Set out the items as a Markdown table with the columns Row and Line, from the start of the items up to and including the line with "Looking at the". Give one numbered row per line, skip blank lines, and leave the pictures out.

_Items on locating words and on-screen elements_
[Begin]
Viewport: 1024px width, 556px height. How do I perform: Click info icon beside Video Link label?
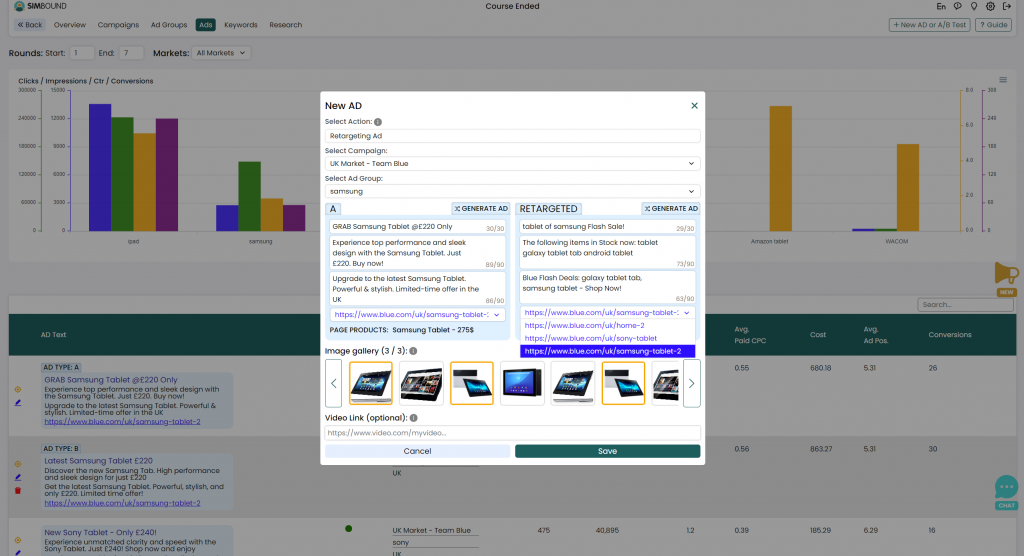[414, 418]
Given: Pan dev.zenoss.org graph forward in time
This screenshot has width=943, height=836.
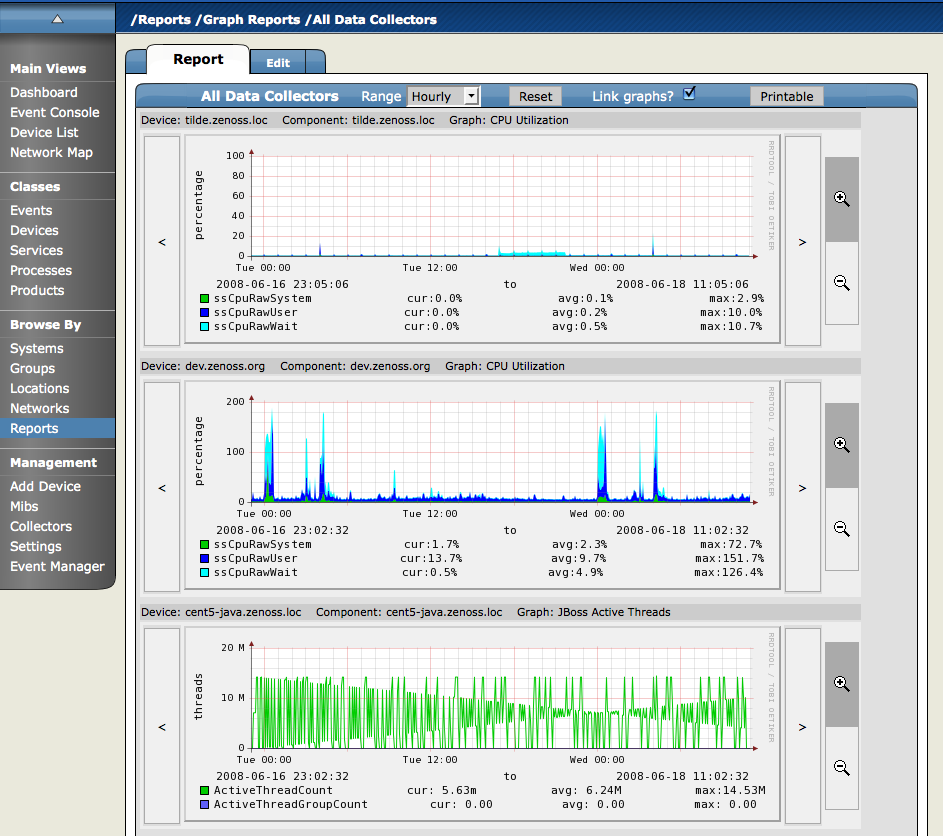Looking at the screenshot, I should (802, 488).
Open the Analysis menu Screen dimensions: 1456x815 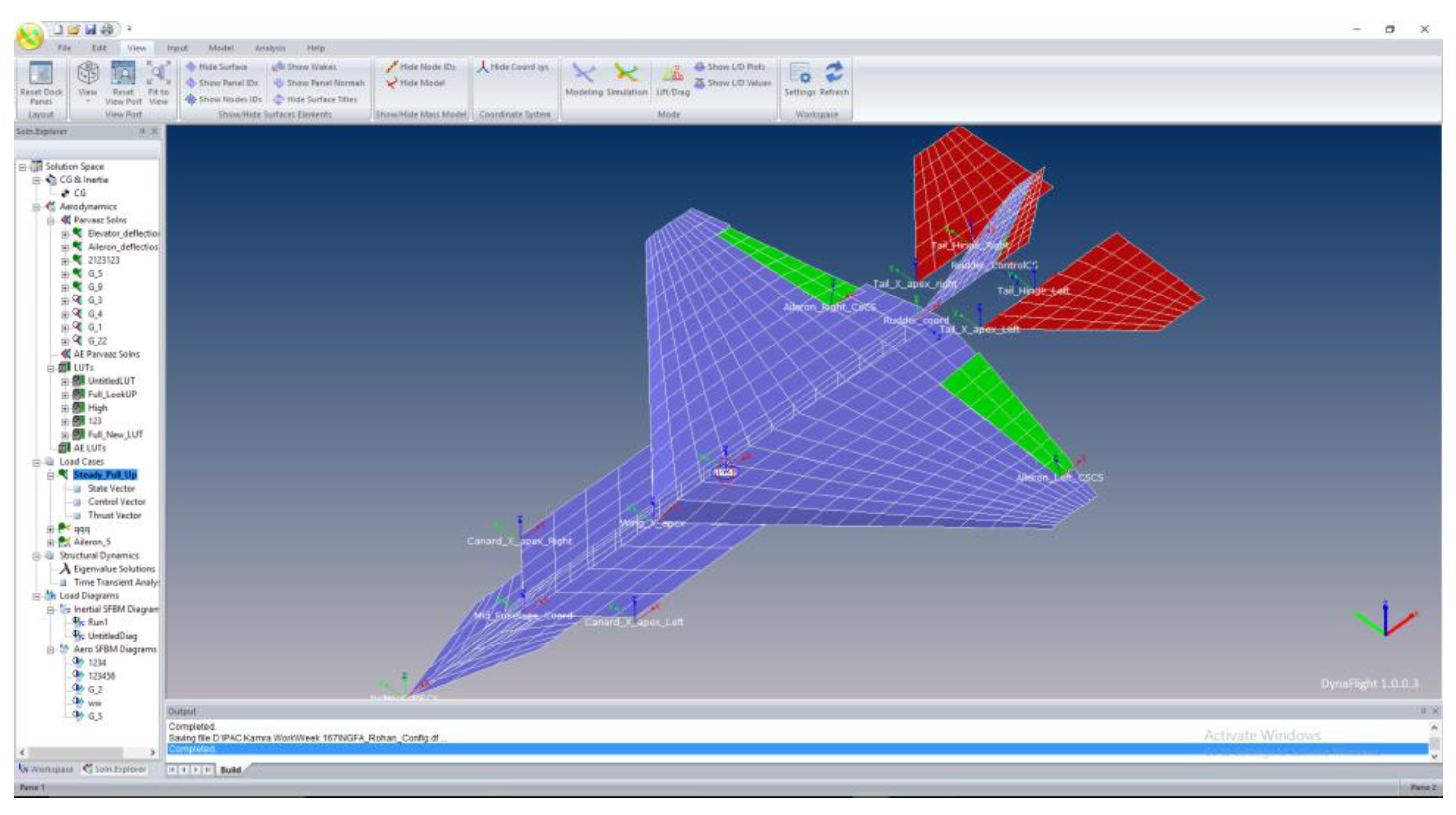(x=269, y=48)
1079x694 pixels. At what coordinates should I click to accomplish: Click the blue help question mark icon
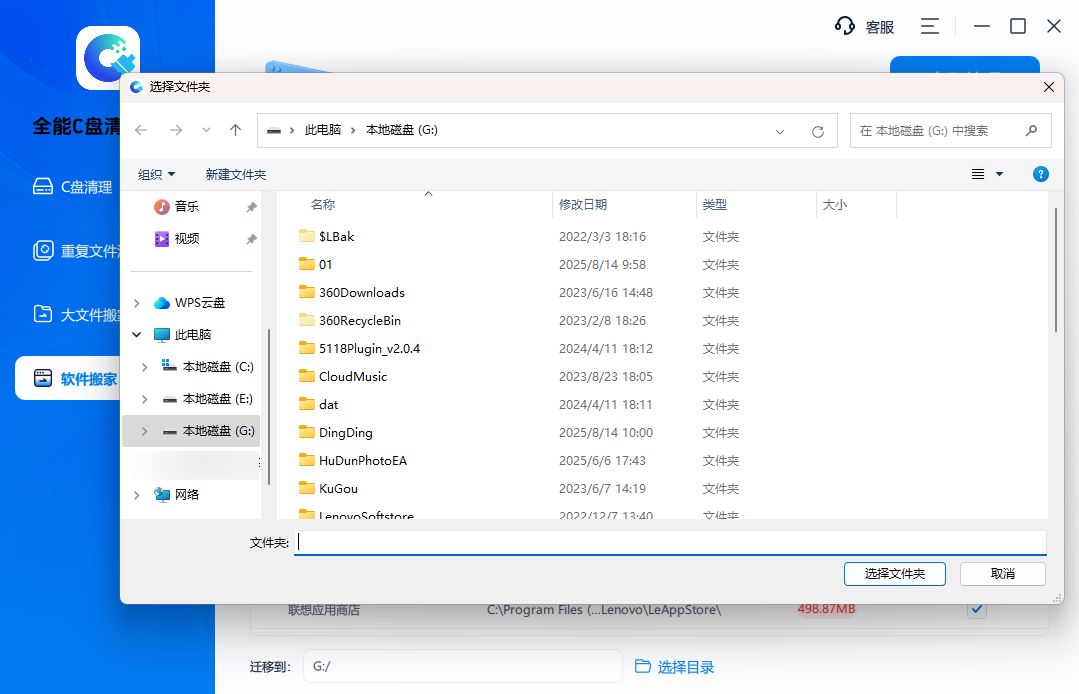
[End]
_Answer to the task_
| Row | Line |
|---|---|
| 1 | Viewport: 1024px width, 556px height. How do I perform: Click info icon beside Video Link label? |
| 2 | [414, 418] |
| 3 | Given: Pan dev.zenoss.org graph forward in time |
| 4 | This screenshot has width=943, height=836. |
| 5 | Looking at the screenshot, I should (802, 488). |